Ramón Durán y el espejo de la placa de grabado

por | NÚMERO TRES

Ramón Durán y el espejo de la placa de grabado

Fernando Gálvez de Aguinaga

Las obras artísticas que se incluyen en este artículo fueron impresas por Ramón Durán. En esta página: Paulina Jaimes, aguatinta, aguafuerte y esgrafiado.

Hace más de cuarenta años que Ramón Durán entró al universo de las artes de la estampa por la puerta grande. Sin siquiera intuirlo, ajeno totalmente a los círculos artísticos y a la historia del arte, con el ánimo para ganarse unos pesos y poder sostenerse, entró a trabajar a uno de los talleres artísticos más relevantes del siglo XX en México, el afamado Kyron de Andrew Vlady (vale decir que al momento de escribir estas líneas se presenta en Oaxaca una gran exposición de ese taller en el Centro Cultural San Pablo). Andrew Vlady me contó que para conseguir impresores, prefería formarlos desde muy jóvenes, enseñarles el oficio desde el mero inicio y que supieran, paso por paso, procedimiento por procedimiento, el camino de las piedras litográficas, y aunque manejaban y les enseñaba otras técnicas, la primera y central era la litografía.

   Vlady quería tener el control de todo lo que enseñaba, pues no podía darse el lujo de esa vieja idea de que echando a perder se aprende. En Kyron no había margen de error, pues se trataba de estampar las ediciones artísticas de Tamayo, Toledo, Zúñiga… había que ser perfectos, estar a la altura de las líneas de todos los grandes maestros que por ahí pasaban. Las impresiones debían responder, no sólo al dibujo y los colores desarrollados por el artista sobre la piedra caliza, sino ayudar en diálogo con el creador, a que esas imágenes fueran la representación exacta de lo que el artista deseaba, puesto que cada línea, cada efecto visual, cada tonalidad cromática era un tesoro invaluable.

   Durán era un jovencito y no estaba ni de cerca consciente de quiénes eran los grandes maestros a los que les tenía que resolver técnicamente las propuestas que querían en la piedra. Cuando, años después de su iniciación con Toledo y Tamayo, aquilató la dimensión trascendental de esos nombres y esos trazos. Ramón Durán supo que era parte del engranaje de la historia Cultural de México y que su silencioso aporte era el universo donde quería desarrollarse por el resto de sus días.

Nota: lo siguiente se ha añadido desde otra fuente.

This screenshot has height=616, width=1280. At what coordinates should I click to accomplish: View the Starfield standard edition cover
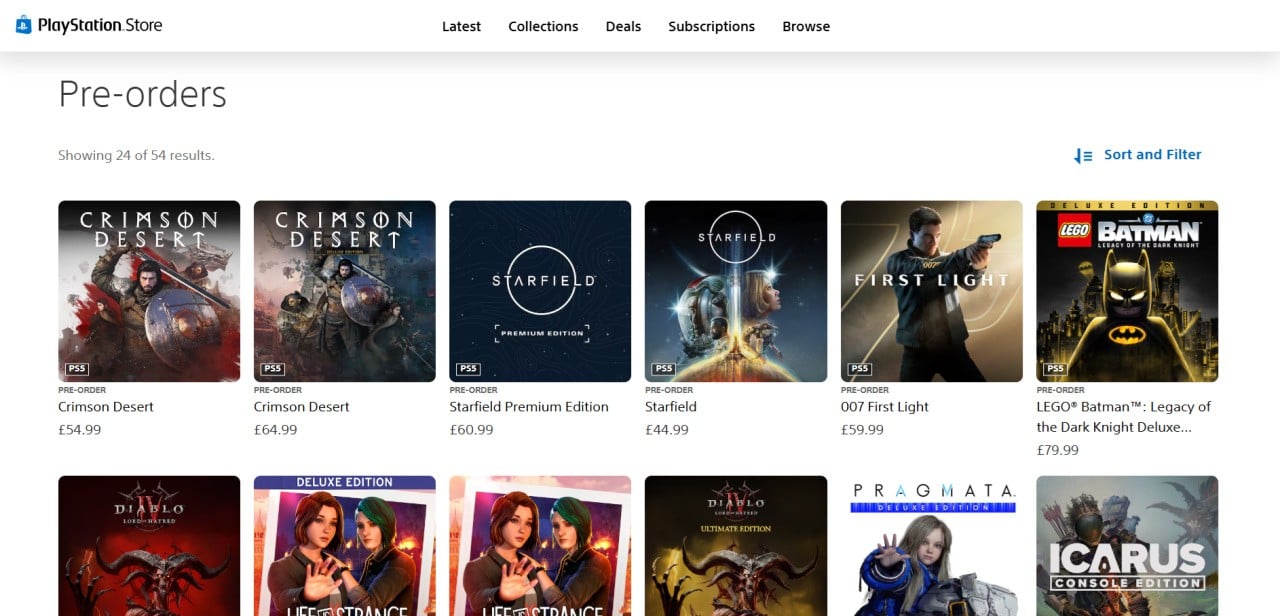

   Entre las cuatro esquinas romas de la roca, en la estricta disciplina casi monástica que Vlady imponía a sus maestros litógrafos, Durán aprendió que la pasión, la locura y la hilaridad vuelta imagen por uno de los grandes maestros con los que trabajaba, requería la exactitud de la interpretación técnica, pues no podía desperdiciarse un punto, una línea de la expresión sublime y poderosa, a la vez, de cualquiera de los inmensos dibujantes que la vida había puesto en su camino.

   Así, su vida se pobló de poemas visuales. Después de una década, comenzó a recorrer otros talleres y aprendió otras técnicas de impresión: el grabado en metal, la xilografía en madera, los linóleos tradicionales y los monotipos. Cuando al fin pudo armar su propio taller de artes gráficas, le puso simplemente su nombre, Taller de Gráfica Ramón Durán, pues las prensas y tórculos ya eran su biografía; la tinta, su sangre y sus lágrimas; el papel, la piel que deja hecha girones en cada jornada con los grandes nombres de la cultura mexicana.

   El rostro de Durán usa cotidianamente el espejo de las placas metálicas de zinc o cobre, o aluminio. Al ver su rostro en las láminas recortadas, sabe que es el amanecer de su verdadero día, mientras que la cara que le devuelve la superficie de azogue de su espejo en el baño, parece que todavía no está terminada de dibujar. Cuando llega, en cambio, a ver una exposición, como la retrospectiva gráfica de Rufino Tamayo que se mostró en años recientes, y ve alguna estampa del gran maestro oaxaqueño en la que le tocó participar, siente que está ante una página de su diario. Se emociona, empieza a mandarle a sus amigos fotos de la pieza artística y de las sesiones que tuvo con aquellos gigantes de la imaginación.

Daniel Lezama, monotipo.

Samuel Meléndez, monotipo

   Como empezó tan joven en estos rumbos entintados, ya son tres o cuatro generaciones que se han puesto en sus manos para imprimir sus ideas. De Tamayo a Toledo, de Toledo a los Casto Leñero, de los Castro Leñero a Daniel Lezama y Érik Pérez, de estos últimos, a los chicos que participan en sus cursos en el Taller del Complejo Cultural los Pinos. La hilera de las impresiones que ha hecho pueden contar ya una larga historia de la gráfica mexicana.